As for what can I learn from the game, well that’s a more challenging question. I am not entirely sure if there is too much I can learn from the game, there’s elements of physics and logic, but I am not sure how useful the skills learned will be in real life and how transferable they will be. When it comes to problem solving, I would have thought logical and fine tuning a solution would be useful, but I don’t see how this game would result in gaining those skills. If anything the game doesn’t “teach” those skills, and it would be difficult to learn those skills from the game. What is a more likely scenario is that this kind of game would appeal to someone who already has those skills.
I think another interesting point from all of this is the fact that I couldn’t access the puzzle game from the ocTEL webiste. Site blocking is an issue with any kind of MOOC or TEL activity when the learner has to access a third party site as part of the learning and that an “administrator” has deemed to be “unsuitable”. The key question is how easy is it to have the site unblocked. In my case probably unlikely as I am using the public wifi at the local library. What is also quite interesting, but could be worrying for learners, is the comment “The request was logged”. You could imagine a learner thinking that if they went to too many blocked sites they would lose their internet access. It’s an interesting aspect of this MOOC that I suspect hasn’t really been thought about.

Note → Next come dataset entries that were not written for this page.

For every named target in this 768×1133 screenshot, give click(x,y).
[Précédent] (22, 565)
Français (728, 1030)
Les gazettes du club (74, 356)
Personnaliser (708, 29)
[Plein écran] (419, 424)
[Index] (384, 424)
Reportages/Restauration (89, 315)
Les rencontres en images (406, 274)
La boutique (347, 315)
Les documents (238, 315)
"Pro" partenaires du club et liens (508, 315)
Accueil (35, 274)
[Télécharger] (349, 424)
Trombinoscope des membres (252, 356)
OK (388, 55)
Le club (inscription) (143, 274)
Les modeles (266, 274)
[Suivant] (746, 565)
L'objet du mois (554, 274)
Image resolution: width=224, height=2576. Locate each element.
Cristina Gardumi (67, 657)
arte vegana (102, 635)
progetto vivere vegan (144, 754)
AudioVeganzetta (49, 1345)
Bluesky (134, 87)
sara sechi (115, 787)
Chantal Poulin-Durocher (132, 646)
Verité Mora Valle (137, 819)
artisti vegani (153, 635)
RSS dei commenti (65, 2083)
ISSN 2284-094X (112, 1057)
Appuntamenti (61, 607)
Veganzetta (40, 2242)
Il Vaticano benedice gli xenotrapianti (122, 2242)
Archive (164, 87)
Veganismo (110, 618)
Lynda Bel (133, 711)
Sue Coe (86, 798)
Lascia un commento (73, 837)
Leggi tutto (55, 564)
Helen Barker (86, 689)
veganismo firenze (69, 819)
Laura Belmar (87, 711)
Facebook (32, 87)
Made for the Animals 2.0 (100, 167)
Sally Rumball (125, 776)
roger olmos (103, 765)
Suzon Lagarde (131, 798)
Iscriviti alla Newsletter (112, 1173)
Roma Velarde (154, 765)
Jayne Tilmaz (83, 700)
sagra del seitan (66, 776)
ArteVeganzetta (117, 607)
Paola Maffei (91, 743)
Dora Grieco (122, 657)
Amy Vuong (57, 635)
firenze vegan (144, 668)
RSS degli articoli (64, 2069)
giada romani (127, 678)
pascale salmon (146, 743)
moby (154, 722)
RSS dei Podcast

Site blocking is still prevalent on public wifi, train wifi, school and college wireless too. For example CrossCountry Trains blocks YouTube and iPlayer as there is insufficient bandwidth on the train. A lot of sites are also blocked on 3G connections due to the default content control on these services. I remember a VLE I worked with in the past was blocked by Vodafone Content Control.
When designing TEL activities (and MOOCs) as mentioned in a previous blog, consideration must be given to alternatives for those occassions when sites are blocked. Also it makes sense to check out how these activities and tools work away from university and college systems, on free wifi or 3G networks.